Protesters Continue Sit-In, Unmoved By CPS Promise
CHICAGO (STMW) - Despite a Chicago Public Schools promise Thursday to delay demolition of the Whittier School field house for six months, Pilsen protesters refused to abandon a sit-in because schools CEO Ron Huberman would not promise to convert the field house to a library.
Heat and hot water were working again in the field house Friday.

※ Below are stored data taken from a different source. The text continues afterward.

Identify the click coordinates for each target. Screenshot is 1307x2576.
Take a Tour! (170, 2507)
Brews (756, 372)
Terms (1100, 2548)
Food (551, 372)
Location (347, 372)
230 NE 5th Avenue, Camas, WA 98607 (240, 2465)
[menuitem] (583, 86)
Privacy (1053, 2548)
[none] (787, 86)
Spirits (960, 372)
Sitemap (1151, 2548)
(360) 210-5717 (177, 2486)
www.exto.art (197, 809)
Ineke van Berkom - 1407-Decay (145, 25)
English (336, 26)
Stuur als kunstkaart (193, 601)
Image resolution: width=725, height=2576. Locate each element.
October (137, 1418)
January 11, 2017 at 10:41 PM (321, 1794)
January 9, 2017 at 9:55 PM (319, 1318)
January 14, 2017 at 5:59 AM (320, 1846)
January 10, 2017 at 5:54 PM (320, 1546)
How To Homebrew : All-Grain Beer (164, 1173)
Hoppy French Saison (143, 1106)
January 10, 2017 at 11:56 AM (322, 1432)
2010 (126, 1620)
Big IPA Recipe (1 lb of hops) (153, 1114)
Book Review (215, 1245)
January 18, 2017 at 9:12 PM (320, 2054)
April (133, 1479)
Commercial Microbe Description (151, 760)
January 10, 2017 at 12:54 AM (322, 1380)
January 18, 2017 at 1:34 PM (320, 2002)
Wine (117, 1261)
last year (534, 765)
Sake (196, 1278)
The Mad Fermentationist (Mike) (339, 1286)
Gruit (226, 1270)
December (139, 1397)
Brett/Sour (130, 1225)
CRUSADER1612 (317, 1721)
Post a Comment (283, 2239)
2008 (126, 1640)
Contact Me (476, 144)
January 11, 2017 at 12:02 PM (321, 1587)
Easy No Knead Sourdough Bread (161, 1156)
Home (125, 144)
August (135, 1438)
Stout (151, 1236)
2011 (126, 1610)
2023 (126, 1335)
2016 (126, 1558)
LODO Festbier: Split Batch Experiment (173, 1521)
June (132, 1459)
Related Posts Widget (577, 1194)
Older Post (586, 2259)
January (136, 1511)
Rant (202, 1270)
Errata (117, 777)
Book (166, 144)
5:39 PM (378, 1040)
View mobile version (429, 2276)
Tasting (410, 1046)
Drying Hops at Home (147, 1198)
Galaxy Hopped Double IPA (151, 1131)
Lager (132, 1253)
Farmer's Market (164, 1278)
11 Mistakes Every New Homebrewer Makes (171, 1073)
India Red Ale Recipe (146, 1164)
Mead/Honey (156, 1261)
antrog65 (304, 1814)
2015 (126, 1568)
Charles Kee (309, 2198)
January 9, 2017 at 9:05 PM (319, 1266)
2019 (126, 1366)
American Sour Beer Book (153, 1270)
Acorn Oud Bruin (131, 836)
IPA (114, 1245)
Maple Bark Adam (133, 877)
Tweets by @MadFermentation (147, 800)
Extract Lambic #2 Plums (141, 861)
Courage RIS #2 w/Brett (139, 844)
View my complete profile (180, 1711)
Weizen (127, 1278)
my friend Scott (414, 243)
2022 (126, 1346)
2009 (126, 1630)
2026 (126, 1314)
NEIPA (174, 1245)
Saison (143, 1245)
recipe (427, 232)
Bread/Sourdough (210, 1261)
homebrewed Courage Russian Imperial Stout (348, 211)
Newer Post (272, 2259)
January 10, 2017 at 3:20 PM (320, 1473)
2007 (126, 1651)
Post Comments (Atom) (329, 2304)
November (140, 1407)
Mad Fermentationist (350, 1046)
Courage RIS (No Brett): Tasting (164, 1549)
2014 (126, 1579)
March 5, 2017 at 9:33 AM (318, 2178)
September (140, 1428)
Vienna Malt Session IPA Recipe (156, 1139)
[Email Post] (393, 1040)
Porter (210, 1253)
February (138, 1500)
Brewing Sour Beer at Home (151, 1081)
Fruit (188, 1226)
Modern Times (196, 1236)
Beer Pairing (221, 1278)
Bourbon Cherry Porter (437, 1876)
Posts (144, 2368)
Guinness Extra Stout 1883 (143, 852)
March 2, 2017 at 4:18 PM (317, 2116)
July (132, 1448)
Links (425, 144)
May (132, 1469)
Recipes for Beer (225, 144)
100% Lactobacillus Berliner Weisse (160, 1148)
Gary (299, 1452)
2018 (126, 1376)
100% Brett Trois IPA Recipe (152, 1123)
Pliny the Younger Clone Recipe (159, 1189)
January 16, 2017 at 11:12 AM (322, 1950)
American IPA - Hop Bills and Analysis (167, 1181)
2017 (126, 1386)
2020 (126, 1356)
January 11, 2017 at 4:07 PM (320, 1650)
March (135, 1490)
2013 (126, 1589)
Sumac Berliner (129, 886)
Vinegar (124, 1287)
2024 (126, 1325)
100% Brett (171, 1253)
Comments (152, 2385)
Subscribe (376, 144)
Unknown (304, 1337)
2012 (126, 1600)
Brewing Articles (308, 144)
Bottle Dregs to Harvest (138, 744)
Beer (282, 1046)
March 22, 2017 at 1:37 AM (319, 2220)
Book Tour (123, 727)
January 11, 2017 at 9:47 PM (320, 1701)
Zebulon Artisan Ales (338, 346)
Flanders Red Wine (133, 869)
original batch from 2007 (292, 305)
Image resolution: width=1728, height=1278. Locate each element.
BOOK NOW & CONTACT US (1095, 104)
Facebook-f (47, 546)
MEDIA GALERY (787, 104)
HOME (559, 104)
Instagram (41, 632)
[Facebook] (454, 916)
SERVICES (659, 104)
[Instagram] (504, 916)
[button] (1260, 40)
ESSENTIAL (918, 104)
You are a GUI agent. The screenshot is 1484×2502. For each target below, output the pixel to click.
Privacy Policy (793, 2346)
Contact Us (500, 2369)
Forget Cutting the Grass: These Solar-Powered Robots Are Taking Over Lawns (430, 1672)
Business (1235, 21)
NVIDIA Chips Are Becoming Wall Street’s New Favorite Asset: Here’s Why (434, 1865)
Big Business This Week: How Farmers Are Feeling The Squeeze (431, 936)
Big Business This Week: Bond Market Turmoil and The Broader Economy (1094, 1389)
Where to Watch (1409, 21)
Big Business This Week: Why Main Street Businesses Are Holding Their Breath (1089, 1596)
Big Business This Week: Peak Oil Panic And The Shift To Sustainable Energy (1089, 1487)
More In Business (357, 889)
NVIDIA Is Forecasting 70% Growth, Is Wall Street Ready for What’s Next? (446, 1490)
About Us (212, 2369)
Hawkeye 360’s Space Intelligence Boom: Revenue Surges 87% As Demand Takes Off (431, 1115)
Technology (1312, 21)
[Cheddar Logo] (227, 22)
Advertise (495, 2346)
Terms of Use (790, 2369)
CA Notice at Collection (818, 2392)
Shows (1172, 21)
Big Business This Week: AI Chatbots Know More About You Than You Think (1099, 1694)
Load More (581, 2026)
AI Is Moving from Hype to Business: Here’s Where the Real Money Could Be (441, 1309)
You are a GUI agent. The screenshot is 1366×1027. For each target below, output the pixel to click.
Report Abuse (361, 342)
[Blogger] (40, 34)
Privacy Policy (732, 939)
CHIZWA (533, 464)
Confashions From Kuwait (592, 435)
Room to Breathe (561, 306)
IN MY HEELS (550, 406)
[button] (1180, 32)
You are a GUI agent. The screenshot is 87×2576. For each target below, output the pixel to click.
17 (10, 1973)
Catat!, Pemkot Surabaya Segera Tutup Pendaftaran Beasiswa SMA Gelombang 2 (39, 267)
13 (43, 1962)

In a letter Thursday, Huberman agreed to the delay to "give sufficient time to meet with representatives of the Whittier community and plan the future of the building.''
"It's a slap in the face,'' Whittier parent Araceli Gonzalez said of Huberman's letter. "We want a letter, simple as that, to not demolish [the field house] and it will be a library.''
Without such a written commitment, Gonzalez said, "We're here to the end.''
"At this point, we are willing to say we won't demolish the building for six months,'' said CPS spokeswoman Monique Bond. "These are small steps, but we need to work toward a workable solution.''
Parents have been holed up in the field house at 1900 W. 23rd St. since Sept. 15 to block a CPS plan to raze the structure and put down artificial turf for kids.
A CPS-commissioned engineering report found the building "unsafe'' for occupancy, but a firm commissioned by parents called it repairable.
CPS officials earned the wrath of the City Council when they turned off the gas in the building Monday. On Wednesday, the Council ordered that the gas be turned back on.